Hourly percentage change for top 100 cryptos

In this post, I use the httr package to access bitcoin’s price chart from CoinGecko’s crypto market API. The rvest package is used to scrape the hourly percentage change for the top 100 cryptos (by market cap) from CG’s website. The cron task scheduler (macOS) is then set to run the web scraping script every 15 minutes and write the data to a spread sheet, giving me the percentage change on 15 minute intervals.

Once enough data has been collected, I plan to use it for predicting the percentage change for Bitcoin. In order for this to work, the task scheduler and web scraping script will need to run in the cloud. Ideally, this post will be turned into a Shiny app so that it can be used for real time analysis and price prediction.

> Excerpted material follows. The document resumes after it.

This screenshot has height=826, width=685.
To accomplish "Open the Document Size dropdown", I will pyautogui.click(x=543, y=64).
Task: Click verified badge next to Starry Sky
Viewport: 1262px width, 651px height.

Currently this post shows several ways to view the hourly percentage changes as a static snapshot. I’ve categorized the hourly percentage change as positive and negative, as well as creating a more nuanced scale with the following categories: ice age (< -6%), freezing (-4-6%), cold (-2-4%), chilly (-0-2%), neutral (0%), luke warm (0-2%), warm (2-4%), toasty (4-6%), hot (>6%).

library(tidyverse)
library(tidyr)
library(plotly)
library(lubridate)
library(httr)
library(jsonlite)
library(viridis)
library(scales)
library(rvest)
library(cronR)
library(patchwork)
theme_set(theme_light())
url_cg1 <- "https://www.coingecko.com/en"
url_cg2 <- "https://www.coingecko.com/en?page=2"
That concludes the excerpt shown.